### REQUIRED ACTION
Each line, starting at the one with "This screenshot has width=1189, height=505." and running to the end of the data below, is to be set down again exactly, both ends included; leave pictures out.

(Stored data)
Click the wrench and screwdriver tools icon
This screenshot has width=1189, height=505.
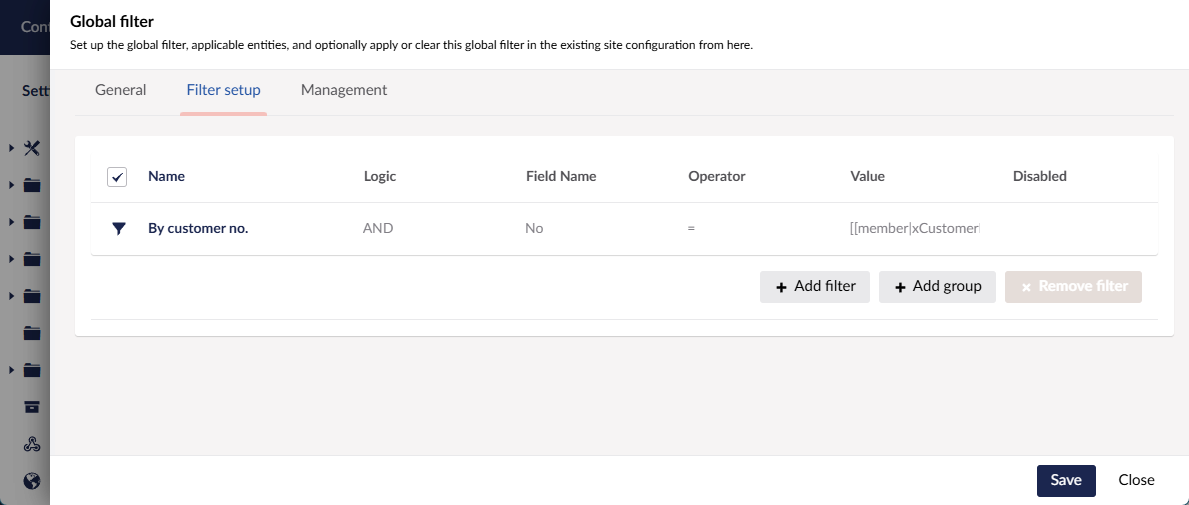pyautogui.click(x=32, y=148)
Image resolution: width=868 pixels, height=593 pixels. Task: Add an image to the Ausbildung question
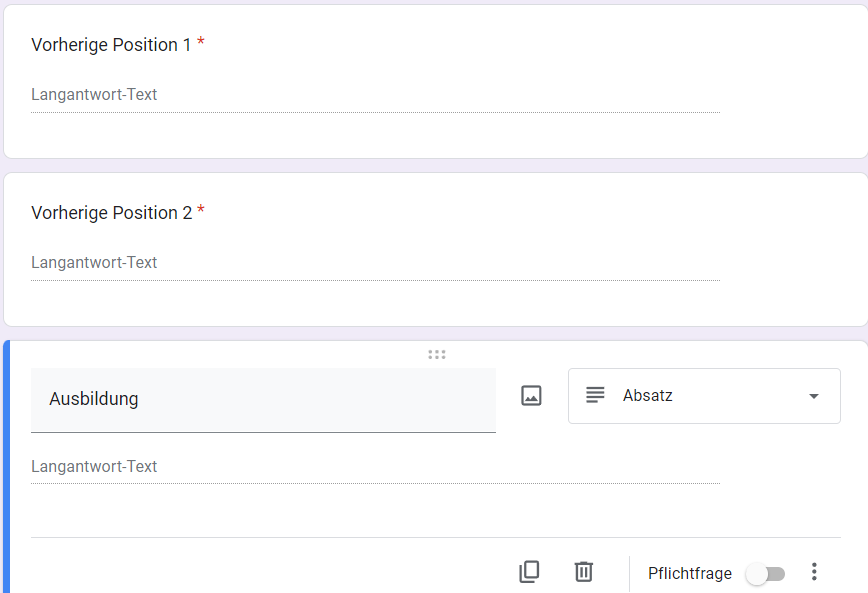(531, 396)
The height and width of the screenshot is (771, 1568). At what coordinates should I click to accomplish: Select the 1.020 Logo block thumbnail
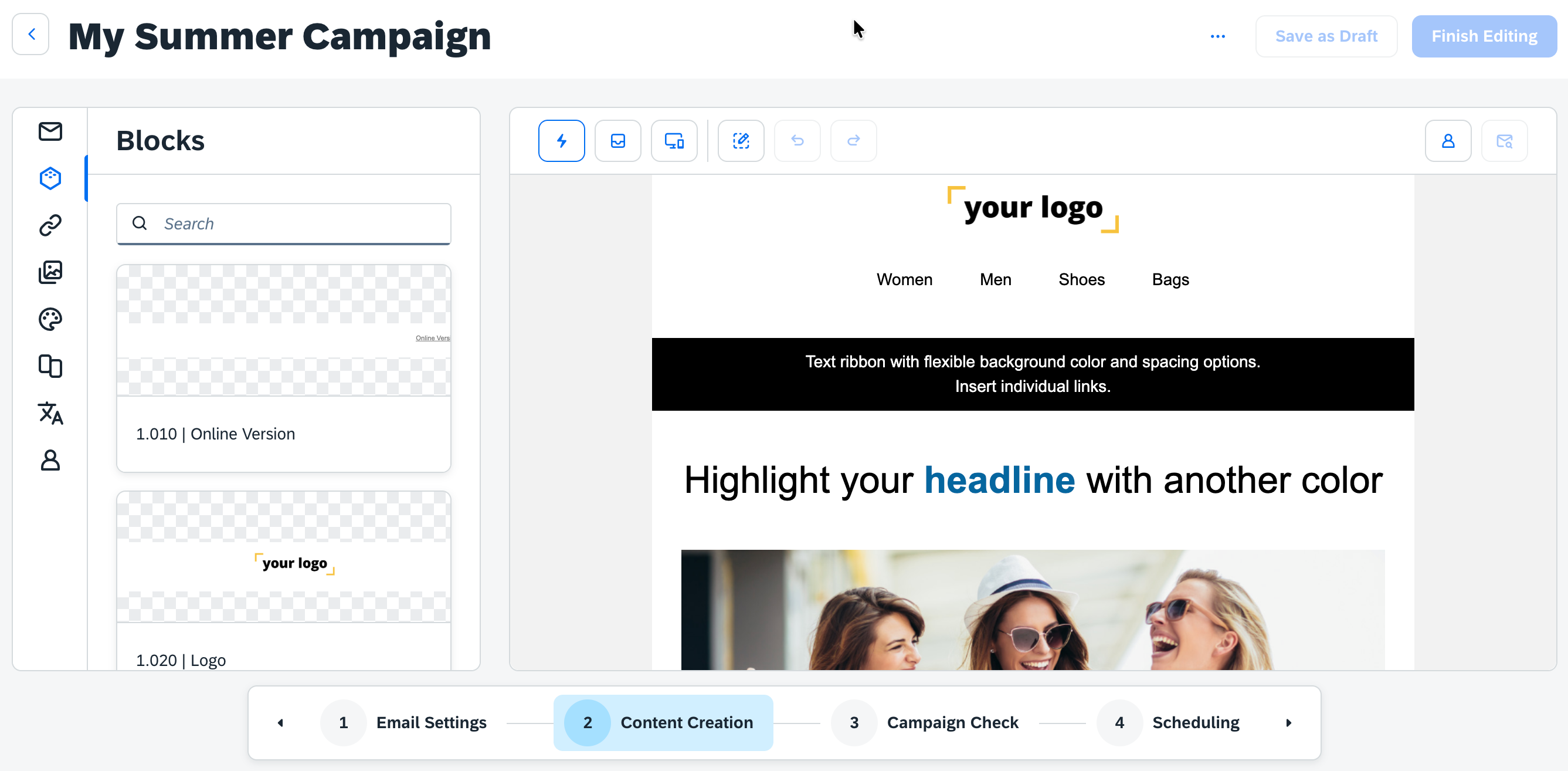284,557
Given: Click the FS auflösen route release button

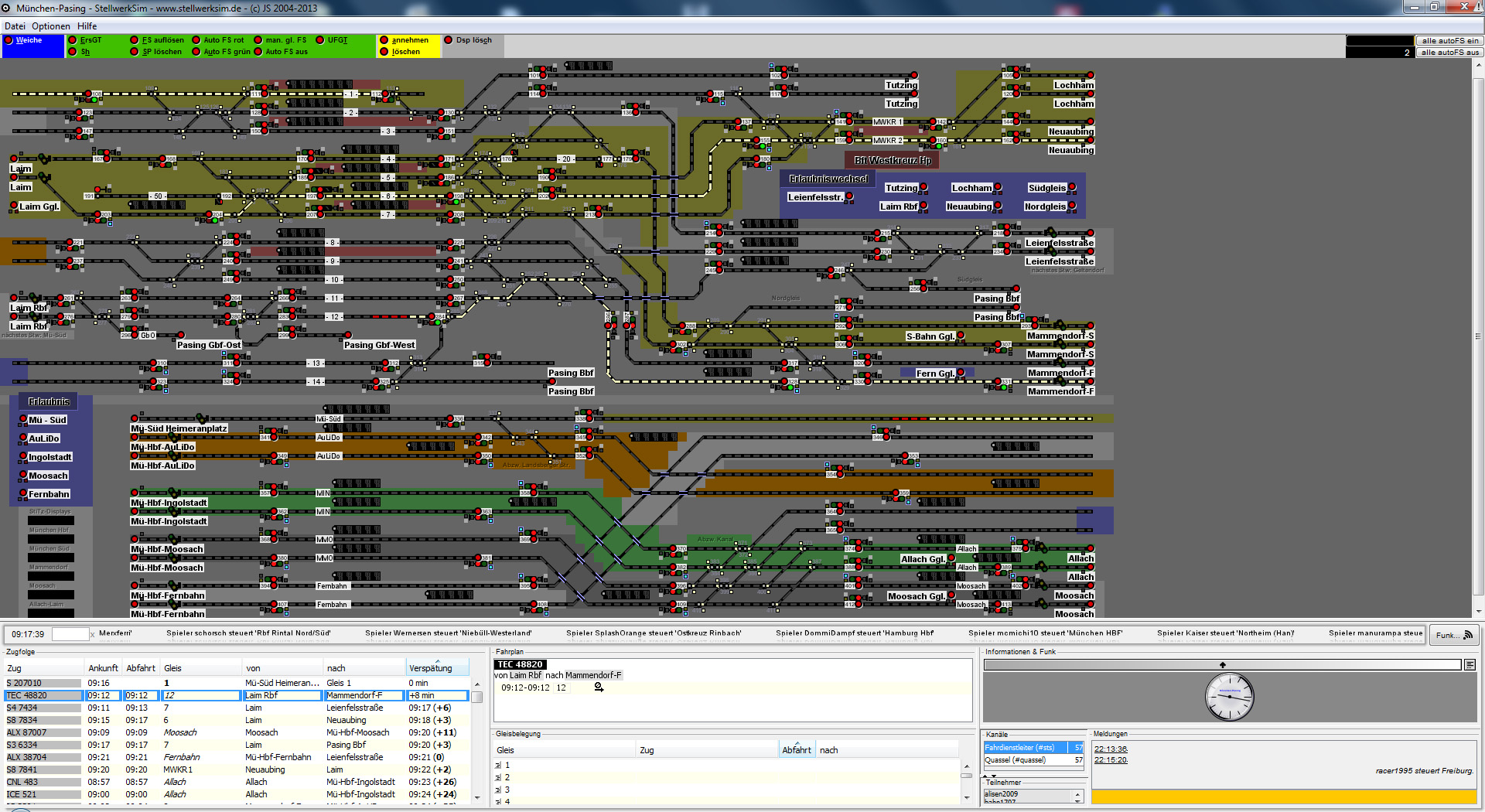Looking at the screenshot, I should (162, 40).
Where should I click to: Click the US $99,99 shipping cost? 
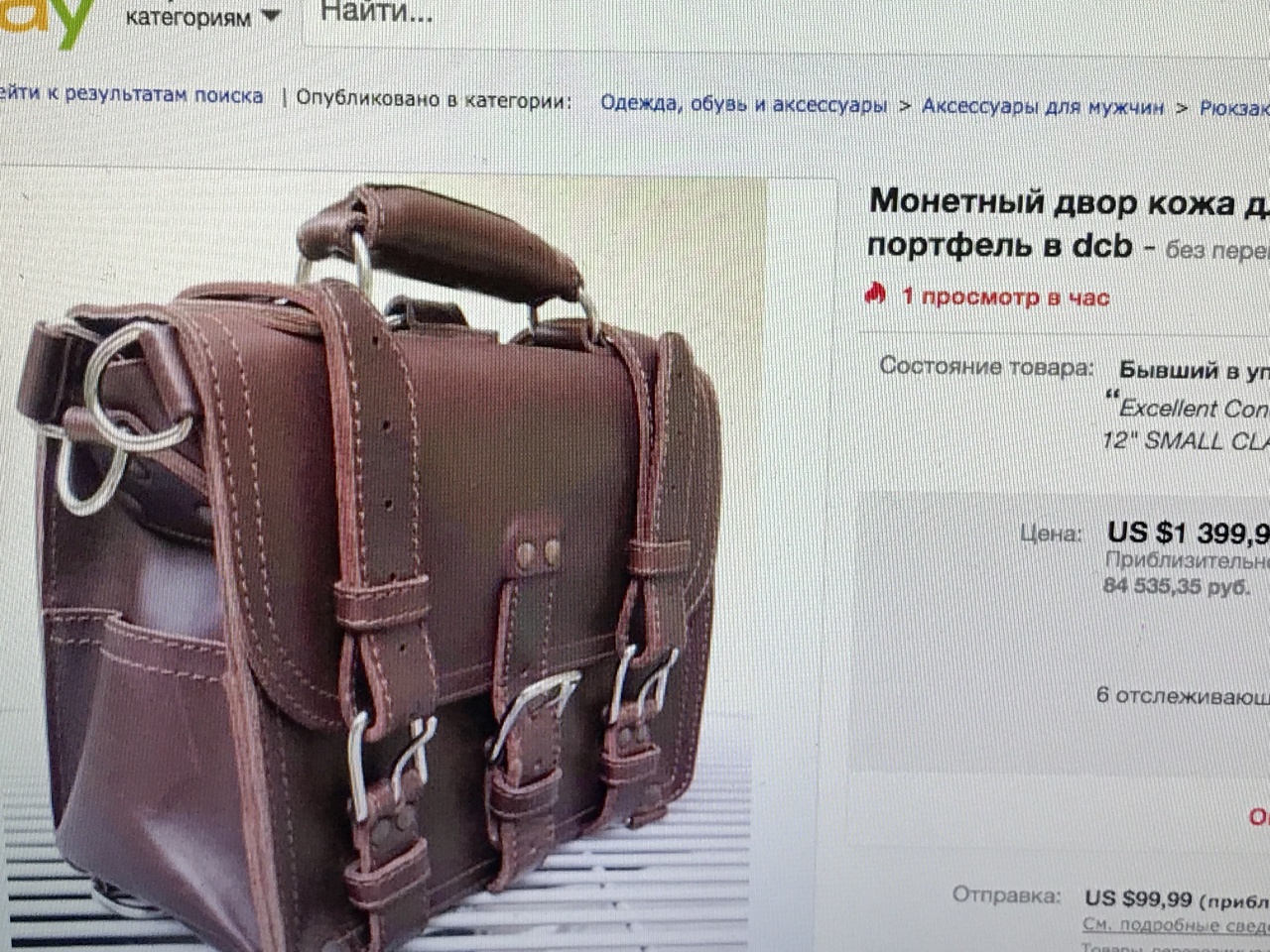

### WRITTEN ANSWER
This screenshot has width=1189, height=505.
pyautogui.click(x=32, y=148)
Image resolution: width=868 pixels, height=593 pixels. Task: Add an image to the Ausbildung question
(531, 396)
The height and width of the screenshot is (771, 1568). At what coordinates should I click to accomplish: Select the 1.020 Logo block thumbnail
284,557
Given: Click the FS auflösen route release button

Looking at the screenshot, I should (162, 40).
Where should I click to: Click the US $99,99 shipping cost? 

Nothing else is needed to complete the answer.